次いで、図3、図11及び図13に示されたワイヤ19について説明する。ワイヤ19は、一端部をワイヤ固定部54に取り付けられ、第3定滑車56、第2動滑車69、第4定滑車58、第1A定滑車21a、第2A定滑車22a、第1動滑車40、第2B定滑車22b、第1B定滑車21b、第3定滑車56、第2動滑車69、第4定滑車58、第7定滑車76、第3動滑車87、第5定滑車73、第6定滑車74の順序で係合して、他端部を荷締機20に取り付けられている。
荷締機20の動作開始時は、ワイヤ19が荷締機20に巻回されていない。そのため、図14に示すように、第1伸縮式固定部15の第2のバネ61は縮んでおらず、第1の接続部材63には第2のバネ61の弾性力はほとんど伝達されない。したがって、第3のパッド67は、緩衝部材24の凹部68に挿入された状態であって、他の枠体に対向する方向に押し出されない。

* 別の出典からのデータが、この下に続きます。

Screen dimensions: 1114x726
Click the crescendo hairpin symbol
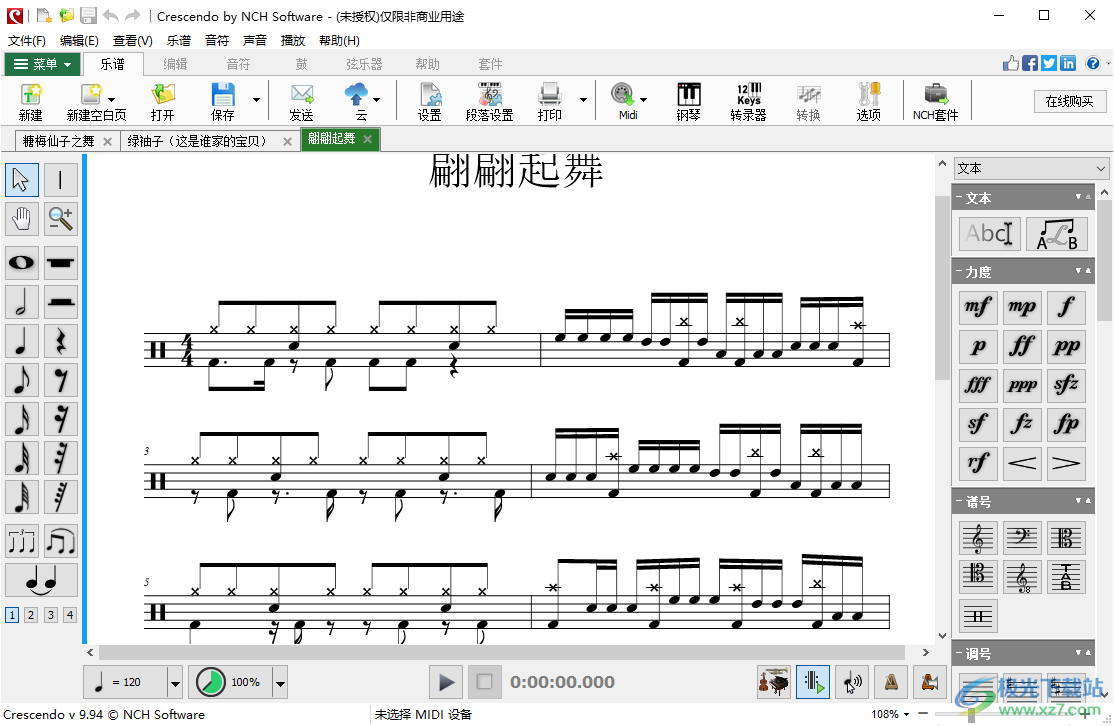1022,462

荷締機20の動作によりワイヤ19が荷締機20に巻回されると、各々の滑車に巻き掛けられているワイヤ19が引張られて短くなるため、第2のバネ61が縮む。したがって、図15に示すように、第1の接続部材63に第2のバネ61の弾性力が伝達されて、第3のパッド67は凹部68から押し出された状態となる。

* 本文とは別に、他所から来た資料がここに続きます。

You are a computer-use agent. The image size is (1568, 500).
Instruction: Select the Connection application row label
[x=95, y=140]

また、荷締機20の動作開始時は、第2伸縮式固定部17の第3のバネ79は縮んでおらず、第2の接続部材81には第3のバネ79の弾性力はほとんど伝達されない。この時、図14に示す第1伸縮式固定部15と同様に、第2伸縮式固定部17の第4のパッド85は緩衝部材71の凹部86に挿入された状態であって、他の枠体に対向する方向に押し出されない。

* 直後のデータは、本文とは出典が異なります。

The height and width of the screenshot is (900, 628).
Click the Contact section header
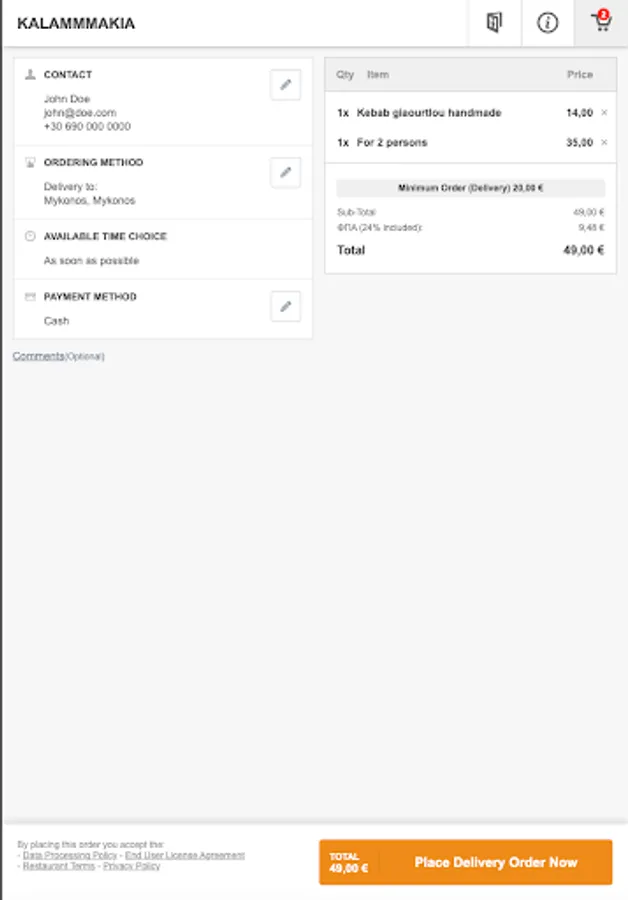[x=67, y=75]
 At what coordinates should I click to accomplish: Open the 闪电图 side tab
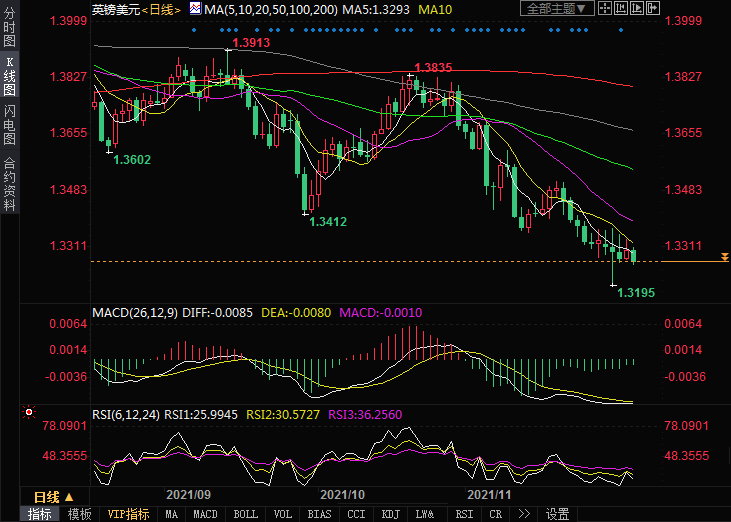pos(9,125)
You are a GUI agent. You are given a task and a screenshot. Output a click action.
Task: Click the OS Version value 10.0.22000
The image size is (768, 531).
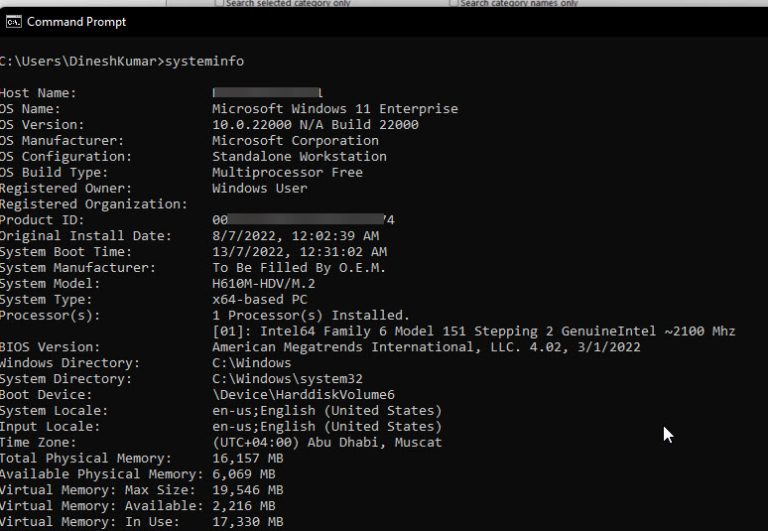pos(315,124)
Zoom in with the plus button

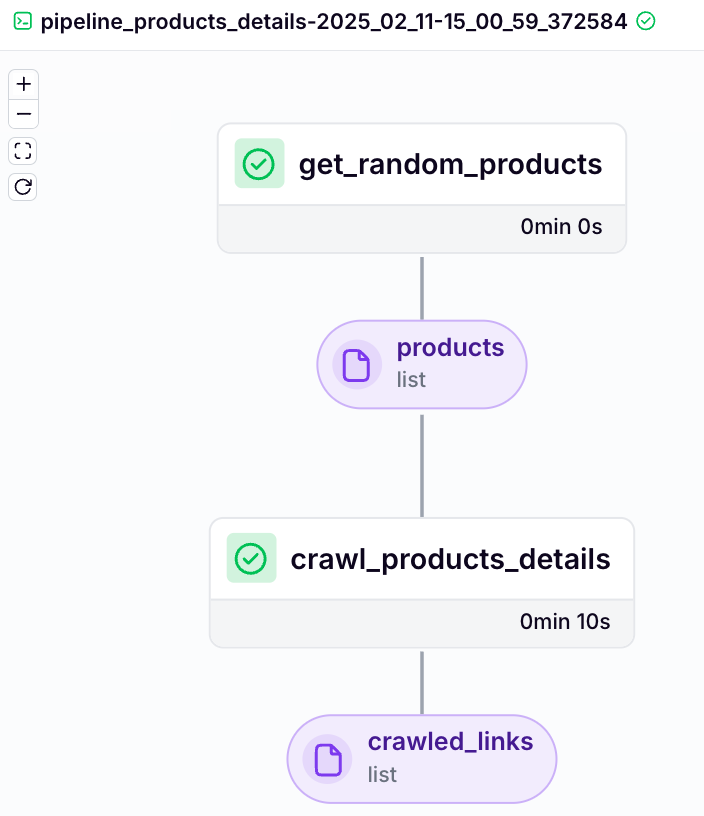click(23, 84)
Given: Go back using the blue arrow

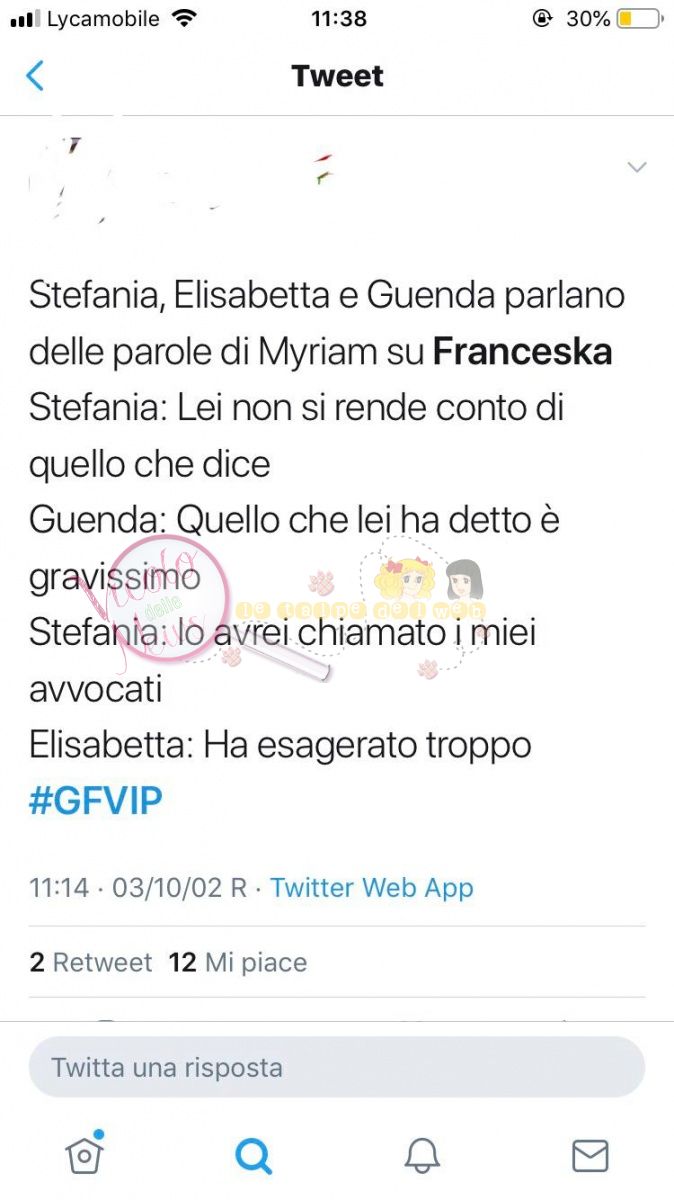Looking at the screenshot, I should click(35, 76).

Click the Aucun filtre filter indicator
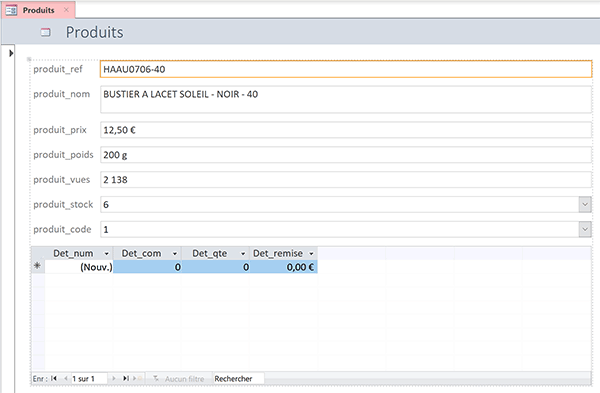179,379
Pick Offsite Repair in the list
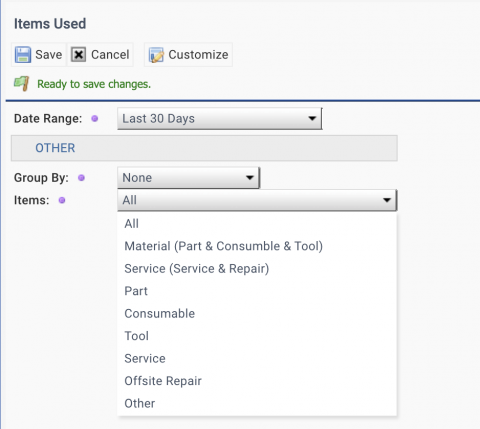Screen dimensions: 480x429 (x=163, y=381)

荷締機20の動作によりワイヤ19が荷締機20に巻回されると、各々の滑車に係合により巻き掛けられているワイヤ19が短くなるため、第3のバネ79が縮む。したがって、図15に示す第1伸縮式固定部15と同様に、第2伸縮式固定部17の第2の接続部材81に第3のバネ79の弾性力が伝達されて、第4のパッド85は凹部86から押し出された状態となる。
また、図8に示すように、上方押え手段14のアーム板34を回動して、第2貫通孔35に係止部材32を挿入し、アーム板34をストッパ44で係止した場合、上方押え手段14の第1のバネ42は荷締機20の動作開始時では縮んでいない。そのため、第1動滑車40と係止部材32とには第1のバネ42の弾性力はほとんど伝達されない。
一方、荷締機20の動作によりワイヤ19が荷締機20に巻回されると、各々の滑車に巻き掛けられているワイヤ19が短くなるため、第1のバネ42が縮む。そのため、第1動滑車40と係止部材32とが下方向に移動し、ストッパ44の下方向に移動する。ストッパ44の下方向の移動によりアーム板34が荷台2の床面の方向に下降して、第1のパッド37がパレット3の上側の水平面を押える。このアーム板34の下降する方向が第3の押え方向に該当し、上方押え手段14が第3の押え部材に該当し、第1のパッド37が圧接部材に該当する。
以上の構成により荷台にパレットを固定するときには、図3及び図16に示すように、先ず、第1枠体10と第2枠体11とを、パレット3の長さ寸法に合わせた間隔を存して対向するように荷台2に取り付ける。このとき、このとき、第1枠体10と第2枠体11との対向間隔がパレット3の長さ寸法よりも大であって最も近い寸法になるように荷台2の開口25を選択し、これらの開口25に各挿入部材13を挿入する。各開口25に挿入した各挿入部材13は、図4に示すように、ボルト27により案内部材26に固定する。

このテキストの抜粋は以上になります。